Minor league affiliations
- Previous classes: Class D
- League: Mountain State League

Major league affiliations
- Previous teams: St. Louis Cardinals (1939–1942);

Minor league titles
- League titles: 1940

Team data
- Previous names: Williamson Red Birds (1939–1942); Williamson Colts (1937–1938);

= Williamson Red Birds =

The Williamson Red Birds were a Mountain State League baseball team based in Williamson, West Virginia, United States that played from 1939 to 1942. They were affiliated with the St. Louis Cardinals.

They made the playoffs every year they existed, winning the league championship in 1940, under Harrison Wickel.

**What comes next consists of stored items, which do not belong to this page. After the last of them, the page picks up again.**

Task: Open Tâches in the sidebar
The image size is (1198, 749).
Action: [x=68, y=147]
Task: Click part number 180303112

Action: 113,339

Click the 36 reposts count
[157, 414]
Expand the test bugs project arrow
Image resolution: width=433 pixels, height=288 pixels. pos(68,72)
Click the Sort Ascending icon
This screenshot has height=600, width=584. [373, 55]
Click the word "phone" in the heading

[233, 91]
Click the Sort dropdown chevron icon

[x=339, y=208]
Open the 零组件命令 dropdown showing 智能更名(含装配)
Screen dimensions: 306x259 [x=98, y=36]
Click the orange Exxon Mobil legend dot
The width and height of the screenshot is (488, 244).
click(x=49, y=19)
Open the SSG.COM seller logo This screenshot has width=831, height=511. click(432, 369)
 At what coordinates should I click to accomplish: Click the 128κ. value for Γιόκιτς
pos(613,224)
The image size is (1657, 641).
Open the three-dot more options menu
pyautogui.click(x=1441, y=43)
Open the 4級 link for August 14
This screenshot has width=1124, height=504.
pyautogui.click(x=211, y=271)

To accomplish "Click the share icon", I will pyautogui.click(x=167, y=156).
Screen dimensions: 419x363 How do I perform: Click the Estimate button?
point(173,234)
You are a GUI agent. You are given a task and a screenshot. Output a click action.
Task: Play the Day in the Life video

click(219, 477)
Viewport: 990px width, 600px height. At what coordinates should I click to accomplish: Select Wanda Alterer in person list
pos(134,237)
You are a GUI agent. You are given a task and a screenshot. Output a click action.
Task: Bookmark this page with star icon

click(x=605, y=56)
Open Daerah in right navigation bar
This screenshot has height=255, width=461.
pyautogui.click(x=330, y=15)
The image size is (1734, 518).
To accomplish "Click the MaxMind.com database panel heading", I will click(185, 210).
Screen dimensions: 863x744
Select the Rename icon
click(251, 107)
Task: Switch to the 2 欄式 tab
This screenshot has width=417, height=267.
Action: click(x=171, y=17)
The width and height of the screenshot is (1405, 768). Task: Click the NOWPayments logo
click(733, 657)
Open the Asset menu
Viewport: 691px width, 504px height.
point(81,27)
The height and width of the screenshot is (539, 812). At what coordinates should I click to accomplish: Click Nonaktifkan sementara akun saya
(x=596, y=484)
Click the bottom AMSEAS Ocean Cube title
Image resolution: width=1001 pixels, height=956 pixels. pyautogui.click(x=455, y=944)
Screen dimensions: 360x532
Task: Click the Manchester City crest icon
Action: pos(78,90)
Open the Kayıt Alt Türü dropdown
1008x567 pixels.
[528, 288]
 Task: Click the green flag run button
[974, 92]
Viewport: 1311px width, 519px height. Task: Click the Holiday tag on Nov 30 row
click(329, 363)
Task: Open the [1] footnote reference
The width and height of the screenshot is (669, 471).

The team was previously named the Williamson Colts from 1937 to 1938. The Class-D team was managed by Nat Hickey in both years of its existence. Under his leadership, the team made the playoffs both seasons, finishing third both years, but it did not win a league championship either time.

Walter Sessi and, most notably, baseball Hall of Famer Stan Musial played for the team.

==Notable alumni==
- Stan Musial (1938–1939) Inducted Baseball Hall of Fame, 1969
- Ken Holcombe (1939)
- Del Rice (1941–1942) MLB All-Star
- Hal Rice (1941–1942)
- Walter Sessi (1937, 1939)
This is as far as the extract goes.